• [EXERCISE OBJECTIVE] Write out the full listing exactly as it appears below.

• [RECORDS FOR THE TASK]
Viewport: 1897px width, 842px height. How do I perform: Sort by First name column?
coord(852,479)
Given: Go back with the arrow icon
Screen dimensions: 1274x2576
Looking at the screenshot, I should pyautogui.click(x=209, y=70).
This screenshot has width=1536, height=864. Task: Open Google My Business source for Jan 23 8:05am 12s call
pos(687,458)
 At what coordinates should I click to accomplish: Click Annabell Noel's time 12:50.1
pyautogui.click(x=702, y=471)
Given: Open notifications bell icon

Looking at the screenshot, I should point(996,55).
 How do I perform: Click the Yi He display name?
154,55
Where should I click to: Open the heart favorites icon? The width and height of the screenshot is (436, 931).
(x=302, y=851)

• [OUTPUT OF THE EXERCISE]
Viewport: 1897px width, 842px height. How do I perform: Sort by First name column?
coord(852,479)
Given: Go back with the arrow icon
Screen dimensions: 1274x2576
Looking at the screenshot, I should pyautogui.click(x=209, y=70).
This screenshot has width=1536, height=864. Task: Open Google My Business source for Jan 23 8:05am 12s call
pos(687,458)
 At what coordinates should I click to accomplish: Click Annabell Noel's time 12:50.1
pyautogui.click(x=702, y=471)
Given: Open notifications bell icon

Looking at the screenshot, I should point(996,55).
 How do I perform: Click the Yi He display name?
154,55
Where should I click to: Open the heart favorites icon? The width and height of the screenshot is (436, 931).
(x=302, y=851)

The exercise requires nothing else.